#### DEINE AUFGABE
Erkläre anhand des Textes über das Handy, aus welchem Grund man sich laut Text dem Trend zur permanenten Verfügbarkeit nicht beugen will. Antworte in ein bis zwei Sätzen.

Und niemand weiß, ob der Namen sich nicht doch aus dem Schwäbischen ableitet: 'Hänn di koi Schnur?' oder nicht doch aus dem Englischen, aber dann würde ja die Mehrzahl 'Handies' geschrieben, also das 'y' richtigerweise in 'ie' umgewandelt.
Auch hier möchte ich kein abschließendes Urteil abgeben.
Zwar hat das Handy ein steile Karriere gemacht, aber dadurch seine Exklusivität eingebüßt. Es ist zu einem Massenmedium aufgestiegen. Im dritten Quartal des letzten Jahres sind rund 51 Millionen Exemplare allein in Westeuropa verkauft worden.
So jedenfalls IPC, ein US-amerikanisches Institut für Marktforschung.
Das ist eine Geldmaschine geworden, die läuft und läuft und läuft, geschmiert durch Flatrates, die im Deutschen den Ausdruck 'sparen' pervertiert haben. Denn noch mehr spare ich, wenn ich überhaupt kein Handy habe und auch keine Flatrate in Anspruch nehme.
Aber das Handy hat die Welt verändert - und damit seine Bewohner.
Die gelben Telefonzellen und auch ihre magentafarbenen Nachfolger sind aus dem öffentlichen Straßenbild verschwunden.
Die Telekom behauptet: "Zu teuer", die Kisten werden in den Ruhestand versetzt.
Einige wenige fristen noch ein sinnvolles, ein halbwegs sinnvolles, Dasein - für einen Konstanzer Studenten zum Beispiel als Kunstobjekt oder für Taucher (hallo Schumitoni) als Punkt für die Orientierung in der Nagoldtalsperre im Schwarzwald.
Die Zukunft und auch die zukünftige Kommunikation passt in die Hosentasche. Die permanente Verfügbarkeit ist garantiert.
Aber genau diesem Trend will ich mich nicht beugen, denn wie schon an anderen Stellen des Öfteren behauptet:
Wer jedem Trend hinterher läuft, gerade der verliert seine Individualität und läßt sich durch die Meinung anderer kujonieren.
Denn es gehört zu den Kollateralschäden des mobilen Terrors, dass gerade der Nahbereich eines persönlichen Umfelds aus dem Blick gerät.
Die SMS-Frequenz eines fernen Dritten gibt in einem Plausch im Cafe den Takt vor und nahezu jeder ist schon in einem Großraumbüro durch schmetternde Fanfaren, bronzen tönende Kirchenglocken oder kläffende Köter aus dem sinnierenden Schlummer gerissen worden.
Auf der anderen Seite ist ein Hoch auf die Ingenieure anzustimmen, wenn man bedenkt, was die kleinen Dinger heutzutage alles können.

#### BEREITGESTELLTE DATEN
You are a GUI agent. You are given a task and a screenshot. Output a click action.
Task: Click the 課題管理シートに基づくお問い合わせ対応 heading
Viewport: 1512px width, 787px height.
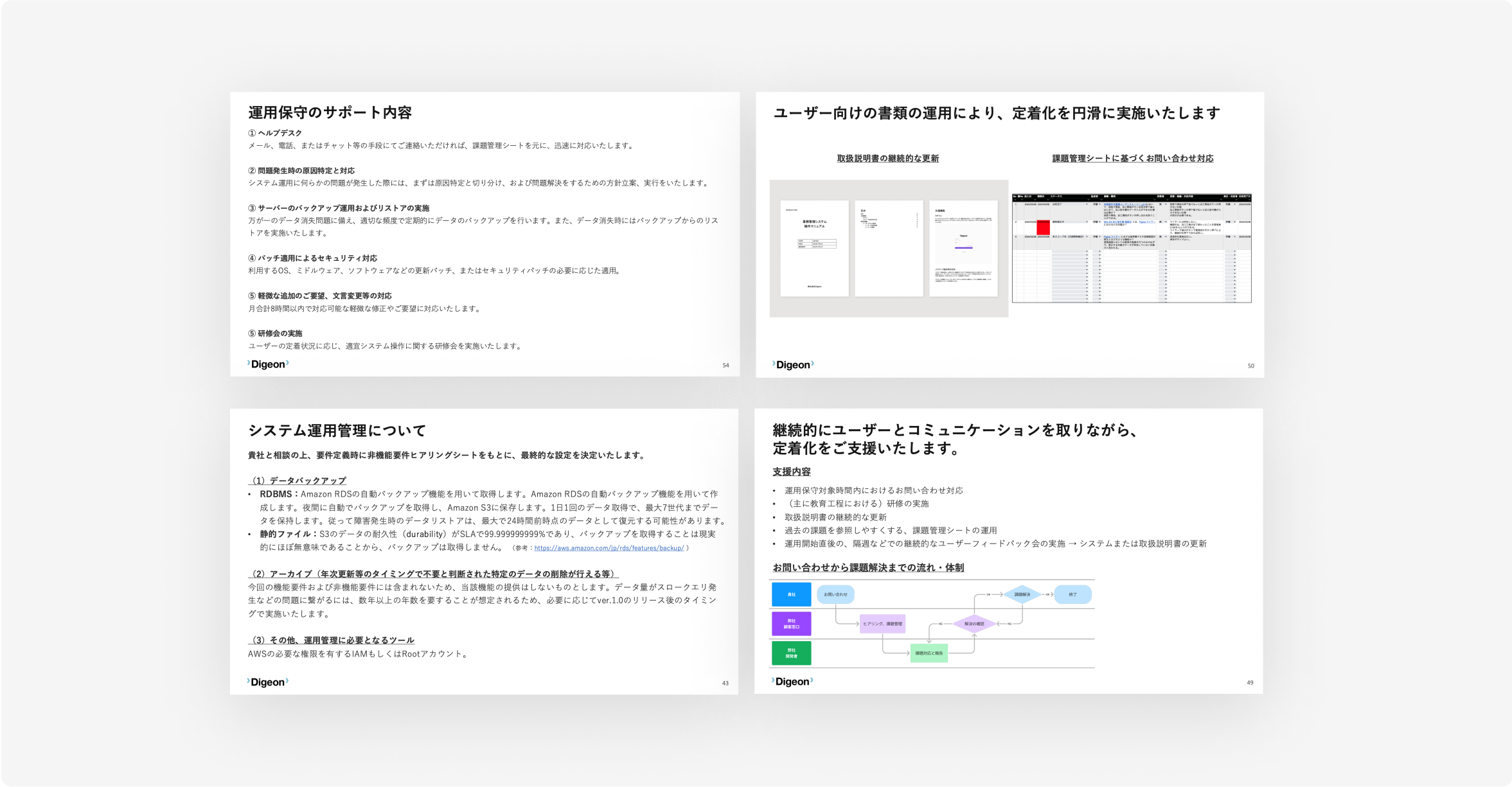point(1132,158)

#### DAS ERGEBNIS
Wer jedem Trend hinterherläuft, verliert gerade dadurch seine Individualität und lässt sich durch die Meinung anderer kujonieren.